Un incident à son domicile en fin de semaine fait le jeu de ses adversaires qui questionnent la personnalité du député et sa capacité à diriger le pays.
Encore une fois, la question de la personnalité de Boris Johnson est au cœur des débats alors qu’il semble si près d’assouvir son ambition politique. Menant la course pour succéder à Theresa May et réaliser, avant le 31 octobre prochain, la sortie du Royaume-Uni de l’Union européenne, la capacité à gouverner du député Tory est mise en doute à cause d’une querelle domestique.
La presse dominicale britannique a fait feu de tout bois après l’incident qui a valu l’intervention de la police au domicile de Boris Johnson dans la nuit de jeudi à vendredi. Après avoir entendu les cris d’une dispute, des voisins ont appelé les forces de l’ordre faute d’avoir pu obtenir une réponse après avoir frappé à la porte de l’appartement. Selon le témoignage de voisins, la compagne de Boris Johnson, Carrie Symonds , 31 ans, lui aurait demandé de « s’éloigner d’elle » et de « quitter l’appartement ». Elle lui aurait également reproché, après qu’il a renversé du vin rouge sur son canapé « d’être trop gâté » et « de n’accorder aucun prix aux choses ». Les policiers sont repartis et ont expliqué plus tard dans un communiqué que rien n’avait justifié une action de la police.
Pas d’explications
Cela tombe évidemment au plus mal pour le candidat conservateur au poste de Premier ministre. Personnage fantasque et désinvolte, coutumier des scandales, profondément opportuniste, sa gouaille ravageuse lui a conquis un large public auprès de la base des conservateurs. Largement en tête à l’issue du vote des parlementaires de son camp, il doit être élu par les membres du parti d’ici la fin juillet. Samedi, lors du premier des seize débats qui doivent l’opposer à son adversaire, le chef de la diplomatie britannique Jeremy Hunt, Boris Johnson a refusé de s’expliquer sur cet incident.
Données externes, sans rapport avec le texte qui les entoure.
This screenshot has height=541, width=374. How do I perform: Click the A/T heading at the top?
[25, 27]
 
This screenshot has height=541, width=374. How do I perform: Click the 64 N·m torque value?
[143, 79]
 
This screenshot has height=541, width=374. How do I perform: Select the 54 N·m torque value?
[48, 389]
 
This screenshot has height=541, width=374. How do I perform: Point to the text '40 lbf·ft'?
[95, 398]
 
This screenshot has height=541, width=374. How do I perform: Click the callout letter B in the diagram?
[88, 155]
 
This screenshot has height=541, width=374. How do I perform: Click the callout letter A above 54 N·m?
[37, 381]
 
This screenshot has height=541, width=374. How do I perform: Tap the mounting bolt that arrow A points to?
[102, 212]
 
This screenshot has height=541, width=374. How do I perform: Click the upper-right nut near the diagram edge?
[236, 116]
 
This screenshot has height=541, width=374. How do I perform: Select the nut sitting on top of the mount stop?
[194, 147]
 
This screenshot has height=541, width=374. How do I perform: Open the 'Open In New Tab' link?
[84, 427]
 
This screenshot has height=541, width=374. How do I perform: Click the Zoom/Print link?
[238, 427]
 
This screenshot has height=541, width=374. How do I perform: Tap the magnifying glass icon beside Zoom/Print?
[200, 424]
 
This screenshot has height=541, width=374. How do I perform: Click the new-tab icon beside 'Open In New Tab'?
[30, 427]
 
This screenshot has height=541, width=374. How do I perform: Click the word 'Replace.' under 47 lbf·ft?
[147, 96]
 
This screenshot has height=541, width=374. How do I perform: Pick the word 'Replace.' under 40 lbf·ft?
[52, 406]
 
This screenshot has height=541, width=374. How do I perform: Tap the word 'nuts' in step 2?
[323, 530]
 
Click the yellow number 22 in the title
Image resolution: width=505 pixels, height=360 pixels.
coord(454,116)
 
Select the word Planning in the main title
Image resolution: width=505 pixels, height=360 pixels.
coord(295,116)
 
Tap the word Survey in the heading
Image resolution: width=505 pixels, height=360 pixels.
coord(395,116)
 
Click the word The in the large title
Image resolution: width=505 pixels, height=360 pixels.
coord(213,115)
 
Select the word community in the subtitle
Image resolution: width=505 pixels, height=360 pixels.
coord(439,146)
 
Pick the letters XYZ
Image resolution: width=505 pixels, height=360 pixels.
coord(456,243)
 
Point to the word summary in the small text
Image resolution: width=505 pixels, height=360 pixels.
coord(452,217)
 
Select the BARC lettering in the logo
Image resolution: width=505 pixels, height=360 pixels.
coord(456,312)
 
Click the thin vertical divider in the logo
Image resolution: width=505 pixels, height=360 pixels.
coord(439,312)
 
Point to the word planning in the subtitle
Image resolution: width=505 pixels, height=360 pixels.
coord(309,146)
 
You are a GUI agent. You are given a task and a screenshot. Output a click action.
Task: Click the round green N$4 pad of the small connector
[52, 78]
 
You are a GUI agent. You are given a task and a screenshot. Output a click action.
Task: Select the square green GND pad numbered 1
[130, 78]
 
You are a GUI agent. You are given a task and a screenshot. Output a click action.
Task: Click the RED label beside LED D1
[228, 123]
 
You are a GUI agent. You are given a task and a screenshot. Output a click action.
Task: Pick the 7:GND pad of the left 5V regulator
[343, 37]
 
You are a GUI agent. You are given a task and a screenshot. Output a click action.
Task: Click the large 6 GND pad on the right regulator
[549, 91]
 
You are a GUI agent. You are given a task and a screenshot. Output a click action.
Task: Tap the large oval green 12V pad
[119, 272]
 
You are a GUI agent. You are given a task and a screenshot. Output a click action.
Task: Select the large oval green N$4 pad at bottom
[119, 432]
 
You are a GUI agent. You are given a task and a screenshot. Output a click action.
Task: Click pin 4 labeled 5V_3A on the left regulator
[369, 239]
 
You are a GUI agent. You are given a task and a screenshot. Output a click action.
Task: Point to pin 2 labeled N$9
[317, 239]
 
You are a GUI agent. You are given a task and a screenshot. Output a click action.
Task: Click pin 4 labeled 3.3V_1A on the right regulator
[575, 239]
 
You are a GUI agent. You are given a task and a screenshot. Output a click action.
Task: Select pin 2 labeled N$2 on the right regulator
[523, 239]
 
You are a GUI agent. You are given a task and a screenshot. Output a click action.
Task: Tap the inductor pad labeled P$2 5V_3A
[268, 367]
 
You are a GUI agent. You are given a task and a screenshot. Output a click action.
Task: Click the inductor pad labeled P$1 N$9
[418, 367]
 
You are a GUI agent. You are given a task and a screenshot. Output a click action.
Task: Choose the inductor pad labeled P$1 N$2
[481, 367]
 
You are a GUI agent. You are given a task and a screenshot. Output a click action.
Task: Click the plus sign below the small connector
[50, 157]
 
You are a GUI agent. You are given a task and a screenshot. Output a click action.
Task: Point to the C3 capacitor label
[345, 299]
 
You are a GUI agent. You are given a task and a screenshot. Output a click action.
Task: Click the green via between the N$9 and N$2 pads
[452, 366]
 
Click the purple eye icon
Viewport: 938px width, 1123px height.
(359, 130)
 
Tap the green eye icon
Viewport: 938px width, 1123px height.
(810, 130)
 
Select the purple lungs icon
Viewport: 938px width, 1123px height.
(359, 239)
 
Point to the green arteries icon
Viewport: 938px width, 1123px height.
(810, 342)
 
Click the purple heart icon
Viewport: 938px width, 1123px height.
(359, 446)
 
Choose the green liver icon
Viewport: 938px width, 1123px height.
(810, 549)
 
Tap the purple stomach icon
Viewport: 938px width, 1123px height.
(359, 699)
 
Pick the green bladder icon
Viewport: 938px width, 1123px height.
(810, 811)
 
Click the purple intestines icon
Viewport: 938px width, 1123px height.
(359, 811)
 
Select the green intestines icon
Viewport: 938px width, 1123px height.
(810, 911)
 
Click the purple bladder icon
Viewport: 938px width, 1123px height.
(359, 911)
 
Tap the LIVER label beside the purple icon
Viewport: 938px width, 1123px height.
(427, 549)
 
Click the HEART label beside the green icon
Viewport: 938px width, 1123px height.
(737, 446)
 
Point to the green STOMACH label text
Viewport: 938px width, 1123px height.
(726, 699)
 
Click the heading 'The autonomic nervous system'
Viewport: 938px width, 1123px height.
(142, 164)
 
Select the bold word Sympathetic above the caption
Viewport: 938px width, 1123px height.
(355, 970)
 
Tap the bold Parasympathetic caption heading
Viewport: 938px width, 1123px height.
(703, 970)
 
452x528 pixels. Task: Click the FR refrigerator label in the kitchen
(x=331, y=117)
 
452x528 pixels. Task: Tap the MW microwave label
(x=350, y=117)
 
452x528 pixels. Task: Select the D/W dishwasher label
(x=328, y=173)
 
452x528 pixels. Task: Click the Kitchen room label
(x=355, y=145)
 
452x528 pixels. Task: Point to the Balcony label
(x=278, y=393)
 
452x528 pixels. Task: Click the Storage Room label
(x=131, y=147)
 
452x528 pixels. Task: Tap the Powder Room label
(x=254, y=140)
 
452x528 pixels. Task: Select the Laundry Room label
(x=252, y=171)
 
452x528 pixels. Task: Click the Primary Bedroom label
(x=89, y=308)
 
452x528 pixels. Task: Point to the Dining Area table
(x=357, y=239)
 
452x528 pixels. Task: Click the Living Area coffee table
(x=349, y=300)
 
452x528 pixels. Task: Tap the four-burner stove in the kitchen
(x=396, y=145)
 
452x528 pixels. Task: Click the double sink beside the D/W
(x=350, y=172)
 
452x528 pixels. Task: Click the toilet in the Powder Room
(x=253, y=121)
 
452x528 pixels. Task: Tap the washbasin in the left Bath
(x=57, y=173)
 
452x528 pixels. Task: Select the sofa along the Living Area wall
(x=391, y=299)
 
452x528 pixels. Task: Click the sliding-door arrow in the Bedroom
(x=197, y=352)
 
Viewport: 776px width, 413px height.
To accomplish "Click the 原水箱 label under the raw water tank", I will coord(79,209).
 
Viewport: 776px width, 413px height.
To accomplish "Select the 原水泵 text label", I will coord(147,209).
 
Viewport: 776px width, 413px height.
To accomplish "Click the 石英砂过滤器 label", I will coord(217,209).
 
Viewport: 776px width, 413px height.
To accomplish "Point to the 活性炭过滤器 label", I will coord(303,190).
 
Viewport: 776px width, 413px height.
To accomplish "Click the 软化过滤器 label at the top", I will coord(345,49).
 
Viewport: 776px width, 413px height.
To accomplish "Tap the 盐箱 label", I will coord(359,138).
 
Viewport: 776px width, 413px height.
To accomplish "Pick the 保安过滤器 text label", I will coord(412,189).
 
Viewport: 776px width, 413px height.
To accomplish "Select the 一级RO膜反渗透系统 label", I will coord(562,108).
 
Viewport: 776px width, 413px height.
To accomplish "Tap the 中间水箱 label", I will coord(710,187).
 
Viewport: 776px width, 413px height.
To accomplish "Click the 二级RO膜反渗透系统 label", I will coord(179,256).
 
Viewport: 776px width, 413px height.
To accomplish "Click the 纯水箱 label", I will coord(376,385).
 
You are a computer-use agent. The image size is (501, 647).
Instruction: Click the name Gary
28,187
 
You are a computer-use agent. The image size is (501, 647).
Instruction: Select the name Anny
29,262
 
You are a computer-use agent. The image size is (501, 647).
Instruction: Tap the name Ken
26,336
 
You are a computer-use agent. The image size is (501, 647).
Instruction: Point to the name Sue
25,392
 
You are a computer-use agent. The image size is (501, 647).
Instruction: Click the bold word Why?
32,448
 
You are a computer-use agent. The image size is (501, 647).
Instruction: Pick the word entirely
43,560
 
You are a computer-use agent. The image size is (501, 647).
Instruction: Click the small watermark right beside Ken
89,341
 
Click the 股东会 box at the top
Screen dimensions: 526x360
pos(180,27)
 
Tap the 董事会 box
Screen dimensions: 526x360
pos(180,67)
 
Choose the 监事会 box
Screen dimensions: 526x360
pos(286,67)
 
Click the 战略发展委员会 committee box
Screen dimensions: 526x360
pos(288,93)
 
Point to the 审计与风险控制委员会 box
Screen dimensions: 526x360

Du pain béni pour le ministre des Affaires étrangères qui fait de la personnalité de Boris Johnson le centre de ses attaques. Les alliés de Jeremy Hunt soutiennent que sa vie privée (maîtresses, enfant illégitime…) en fait un risque sécuritaire et qu’il peut devenir la proie de maîtres chanteurs. L’ancien secrétaire d’Etat aux Affaires étrangères, Alan Duncan, a expliqué au « Guardian » que Boris Johnson avait fait preuve de « manque de discipline » durant toute sa carrière. Preuve que la question de la personnalité du député est centrale, « The Economist » titrait la semaine dernière : « Quel Boris pour la Grande-Bretagne ? », avec en couverture son visage mi-clown, mi-sérieux.
Les conseils de Steve Bannon
Un sondage de Survation pour le « Mail on Sunday » a montré un renversement de tendance dès cette fin de semaine. Devançant de 8 points son adversaire jeudi dernier, Boris Johnson se retrouvait 3 points derrière samedi (29 % contre 32 %) dans un sondage réalisé auprès d’électeurs conservateurs pour savoir qui ferait le meilleur Premier ministre.
Carrie Symonds, qui a été dans le passé en charge de la presse pour le parti conservateur, s’est avérée ces derniers mois être une conseillère habile pour Boris Johnson. Une séparation serait vue comme un élément négatif pour l’homme politique. L’incident qui les a opposés, peut-être trivial, n’a pourtant rien d’anodin. Les observateurs politiques ne s’y trompent pas. « Tous les paris sont suspendus », a twitté le rédacteur en chef du « Financial Times », Lionel Barber, vendredi, après les révélations du « Guardian ». Dimanche, « The Observer » a ajouté un autre élément au débat avec une vidéo où Steve Bannon, l’ancien conseiller de Trump, explique comment il a pu conseiller l’ancien maire de Londres à l’occasion de son discours de démission du ministère des Affaires étrangères où il avait éreinté Theresa May. Une affirmation démentie à l’Observer par un porte-parole de Boris Johnson.